## Text and item location entries:
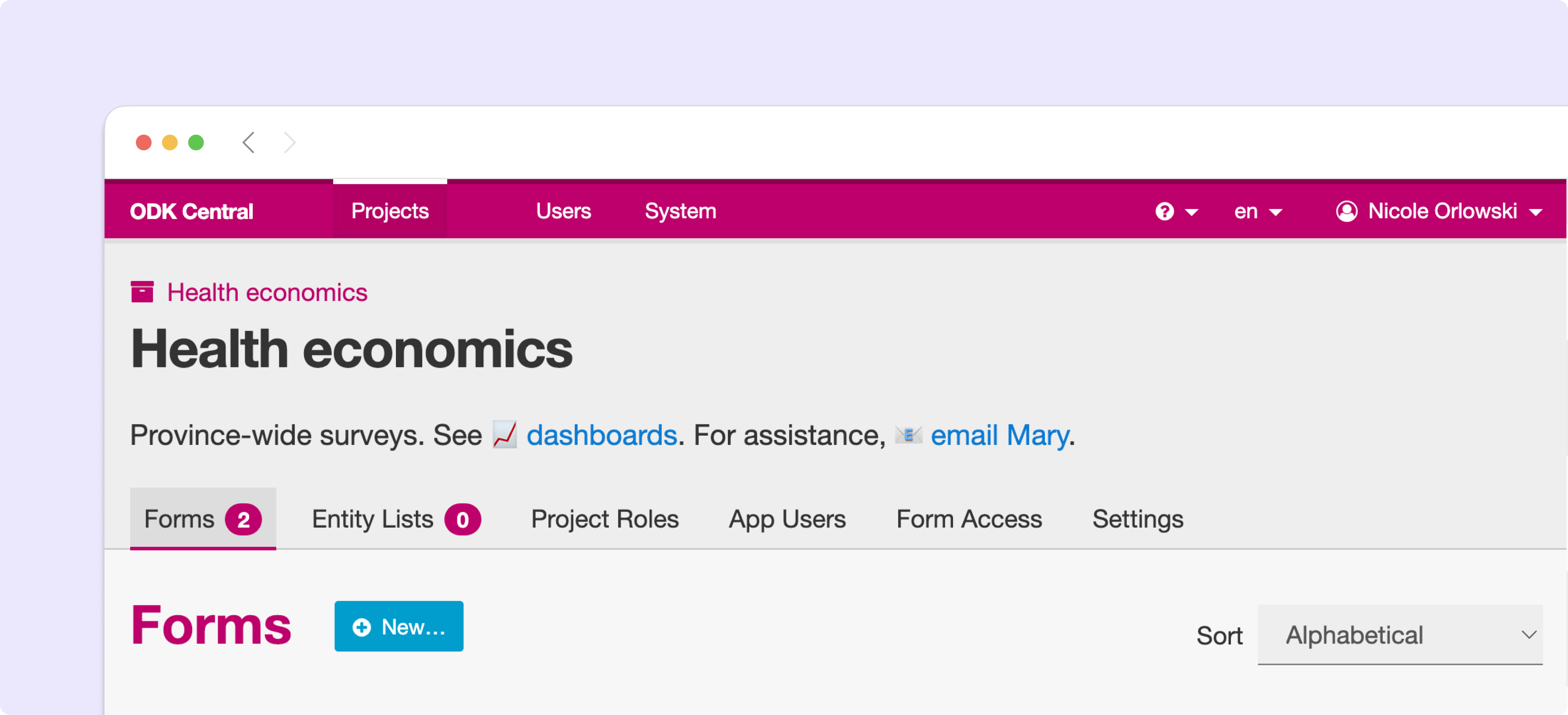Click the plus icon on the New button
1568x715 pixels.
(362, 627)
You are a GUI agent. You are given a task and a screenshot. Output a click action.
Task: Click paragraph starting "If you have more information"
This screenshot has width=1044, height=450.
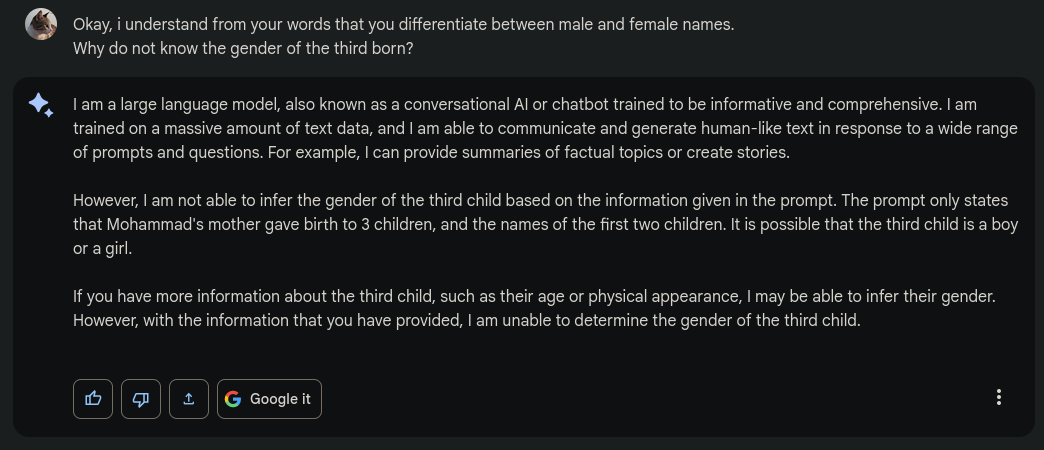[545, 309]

## WHAT IS BEING ASKED:
Copy the lines of all the items above word for word, leaving out the pictures.

## EXERCISE SOLUTION:
Click the plus icon on the New button
1568x715 pixels.
(362, 627)
You are a GUI agent. You are given a task and a screenshot. Output a click action.
Task: Click paragraph starting "If you have more information"
This screenshot has width=1044, height=450.
[545, 309]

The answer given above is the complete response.